▶ [WHAT YOU SHOULD DO]: Count the lines in the entries below that contain the word "agent". Reply with that number alone.

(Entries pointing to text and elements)
[BEGIN]
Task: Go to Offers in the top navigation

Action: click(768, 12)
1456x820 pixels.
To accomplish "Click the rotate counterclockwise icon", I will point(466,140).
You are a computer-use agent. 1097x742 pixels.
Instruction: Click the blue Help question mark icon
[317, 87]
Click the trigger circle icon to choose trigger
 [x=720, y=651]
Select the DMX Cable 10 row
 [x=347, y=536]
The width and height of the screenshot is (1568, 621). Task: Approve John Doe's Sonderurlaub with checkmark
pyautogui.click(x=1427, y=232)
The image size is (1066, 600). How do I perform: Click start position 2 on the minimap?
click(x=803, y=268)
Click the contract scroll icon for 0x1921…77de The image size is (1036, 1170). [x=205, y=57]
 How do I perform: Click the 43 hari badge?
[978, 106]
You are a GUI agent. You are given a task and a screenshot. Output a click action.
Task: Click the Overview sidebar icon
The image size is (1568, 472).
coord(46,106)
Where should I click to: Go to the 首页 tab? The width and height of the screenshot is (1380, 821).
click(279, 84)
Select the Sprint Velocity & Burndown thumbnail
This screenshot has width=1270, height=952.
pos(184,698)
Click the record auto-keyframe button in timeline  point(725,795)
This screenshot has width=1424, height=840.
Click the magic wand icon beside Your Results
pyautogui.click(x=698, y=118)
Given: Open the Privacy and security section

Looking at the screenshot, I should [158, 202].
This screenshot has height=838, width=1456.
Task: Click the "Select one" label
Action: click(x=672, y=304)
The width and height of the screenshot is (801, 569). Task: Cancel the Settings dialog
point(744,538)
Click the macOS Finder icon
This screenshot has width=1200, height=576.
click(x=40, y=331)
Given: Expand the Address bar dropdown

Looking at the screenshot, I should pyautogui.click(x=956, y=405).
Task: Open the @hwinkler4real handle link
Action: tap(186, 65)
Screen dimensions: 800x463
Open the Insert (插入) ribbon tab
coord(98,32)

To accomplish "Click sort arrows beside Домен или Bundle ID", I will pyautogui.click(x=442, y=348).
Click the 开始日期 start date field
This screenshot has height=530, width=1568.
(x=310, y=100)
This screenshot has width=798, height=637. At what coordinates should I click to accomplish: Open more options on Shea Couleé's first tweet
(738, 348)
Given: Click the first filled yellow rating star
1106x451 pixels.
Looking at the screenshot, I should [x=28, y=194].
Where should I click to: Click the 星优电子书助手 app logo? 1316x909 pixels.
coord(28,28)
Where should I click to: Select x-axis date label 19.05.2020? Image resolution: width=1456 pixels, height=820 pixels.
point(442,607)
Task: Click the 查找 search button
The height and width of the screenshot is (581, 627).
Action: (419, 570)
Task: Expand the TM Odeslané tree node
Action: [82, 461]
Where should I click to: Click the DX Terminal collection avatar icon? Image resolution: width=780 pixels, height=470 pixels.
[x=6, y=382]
[END]
▶ [WRITTEN ANSWER]: 2